Every aspect of the encounter is massaged to make these failures less severe. We introduce several "soft fails", like the second it takes an enemy to realize there's movement worth investigating, and then the time to realize the movement is an enemy. We also introduce hilariously forgetful guards, because the player can't move freely enough to adapt to alert guards. The funneled movement also means we have to allow players to leave the mission zone entirely if they completely flub it, without having to worry too much about being hounded by enemies at range.

While these tweaks make the game playable, they create a nasty disjoint between the stealthy phases (1, 2, and 3) and the open phases (4, 5). It's easy to shift up and down within stealthy phases and open phases, but once you've gone from phase 3 to phase 4, you can't go back except by crawling into a corner and waiting a really long time.

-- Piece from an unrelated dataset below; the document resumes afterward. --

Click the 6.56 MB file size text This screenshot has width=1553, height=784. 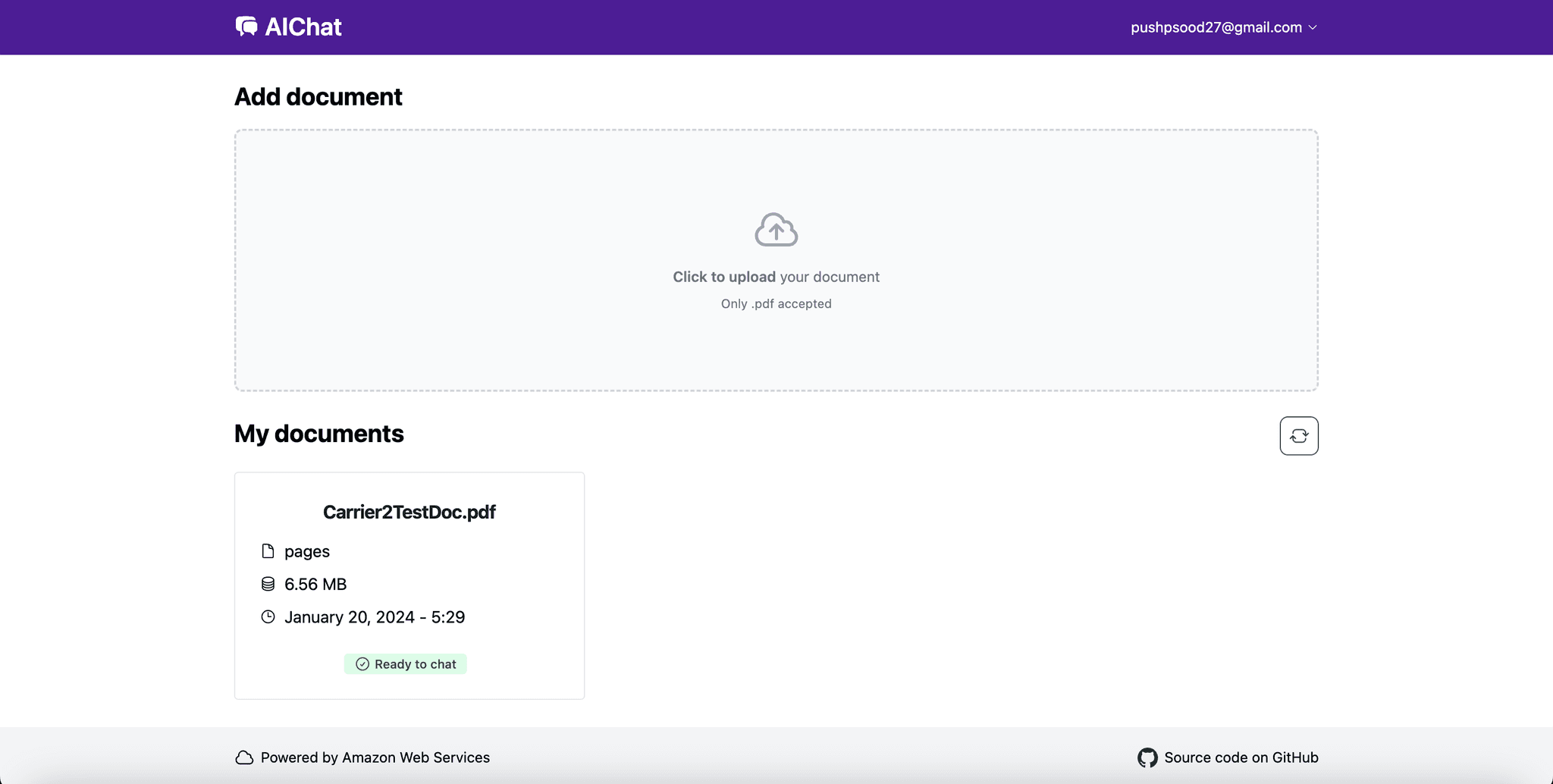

I think we can fix this by opening up more movement routes, allowing the player to continue moving while guards are searching. More ways of moving through the area. Here's a few:

Probably the layout that makes the most sense, we can have our facilities be multiple stories tall. The key here is that floor switching needs to be easier than it normally is - not simply locked to staircases. Postapocalyptic ruins do this well, with lots of holed floors, piled-up rubble, and knocked-down walls. But you can also do this by introducing ledges and making the player athletic enough to climb them. Whether it's an atrium or porches or even just exposed windows, allowing the player to freely move up and down can help the player to find a lot of alternate paths. Keep in mind whether enemies can see the player moving up and down - even if they can, it can buy time, but you need to keep it in mind.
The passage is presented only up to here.